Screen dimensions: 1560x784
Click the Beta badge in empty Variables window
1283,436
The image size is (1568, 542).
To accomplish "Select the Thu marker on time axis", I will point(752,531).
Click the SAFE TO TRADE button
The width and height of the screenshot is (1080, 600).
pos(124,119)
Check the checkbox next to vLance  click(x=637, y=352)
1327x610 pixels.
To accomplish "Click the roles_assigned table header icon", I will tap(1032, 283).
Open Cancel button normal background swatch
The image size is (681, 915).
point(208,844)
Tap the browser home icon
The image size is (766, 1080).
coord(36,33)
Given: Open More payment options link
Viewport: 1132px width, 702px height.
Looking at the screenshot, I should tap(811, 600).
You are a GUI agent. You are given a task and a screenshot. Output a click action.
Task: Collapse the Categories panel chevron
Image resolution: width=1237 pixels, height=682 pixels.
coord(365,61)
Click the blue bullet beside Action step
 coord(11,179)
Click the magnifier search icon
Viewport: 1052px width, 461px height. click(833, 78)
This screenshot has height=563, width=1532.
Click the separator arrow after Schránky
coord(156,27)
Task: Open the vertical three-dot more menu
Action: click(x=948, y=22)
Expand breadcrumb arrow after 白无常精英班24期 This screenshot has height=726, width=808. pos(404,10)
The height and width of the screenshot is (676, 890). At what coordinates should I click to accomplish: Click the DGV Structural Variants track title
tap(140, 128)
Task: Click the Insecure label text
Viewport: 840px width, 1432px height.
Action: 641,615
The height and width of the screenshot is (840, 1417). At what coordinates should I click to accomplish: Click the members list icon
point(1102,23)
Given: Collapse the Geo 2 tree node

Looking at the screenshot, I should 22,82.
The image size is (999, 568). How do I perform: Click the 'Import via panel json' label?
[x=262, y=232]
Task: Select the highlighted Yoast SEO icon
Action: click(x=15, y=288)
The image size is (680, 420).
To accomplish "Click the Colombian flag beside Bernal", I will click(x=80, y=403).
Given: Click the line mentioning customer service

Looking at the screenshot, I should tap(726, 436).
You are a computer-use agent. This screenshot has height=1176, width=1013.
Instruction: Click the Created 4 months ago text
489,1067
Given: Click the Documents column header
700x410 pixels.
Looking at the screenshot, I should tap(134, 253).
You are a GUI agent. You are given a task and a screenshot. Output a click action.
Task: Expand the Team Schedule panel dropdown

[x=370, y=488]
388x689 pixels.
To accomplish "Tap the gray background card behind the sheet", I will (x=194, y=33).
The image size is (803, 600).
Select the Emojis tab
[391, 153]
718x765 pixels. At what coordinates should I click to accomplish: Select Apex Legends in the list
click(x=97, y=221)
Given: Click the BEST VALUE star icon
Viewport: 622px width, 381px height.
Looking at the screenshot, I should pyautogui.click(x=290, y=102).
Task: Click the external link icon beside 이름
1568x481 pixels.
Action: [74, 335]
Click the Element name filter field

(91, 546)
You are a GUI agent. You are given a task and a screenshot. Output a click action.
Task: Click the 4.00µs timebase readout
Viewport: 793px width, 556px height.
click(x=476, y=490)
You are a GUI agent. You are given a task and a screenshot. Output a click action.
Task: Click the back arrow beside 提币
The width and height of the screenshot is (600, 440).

REQUIREMENT ▸ Include the first line, the line containing "This screenshot has height=563, width=1532.", and every line between them, copied exactly from the material above; output no other line.

SOLUTION TO THIS EXERCISE ▸
Screen dimensions: 1560x784
Click the Beta badge in empty Variables window
1283,436
The image size is (1568, 542).
To accomplish "Select the Thu marker on time axis", I will point(752,531).
Click the SAFE TO TRADE button
The width and height of the screenshot is (1080, 600).
pos(124,119)
Check the checkbox next to vLance  click(x=637, y=352)
1327x610 pixels.
To accomplish "Click the roles_assigned table header icon", I will tap(1032, 283).
Open Cancel button normal background swatch
The image size is (681, 915).
point(208,844)
Tap the browser home icon
The image size is (766, 1080).
coord(36,33)
Given: Open More payment options link
Viewport: 1132px width, 702px height.
Looking at the screenshot, I should tap(811, 600).
You are a GUI agent. You are given a task and a screenshot. Output a click action.
Task: Collapse the Categories panel chevron
Image resolution: width=1237 pixels, height=682 pixels.
coord(365,61)
Click the blue bullet beside Action step
 coord(11,179)
Click the magnifier search icon
Viewport: 1052px width, 461px height. click(833, 78)
This screenshot has height=563, width=1532.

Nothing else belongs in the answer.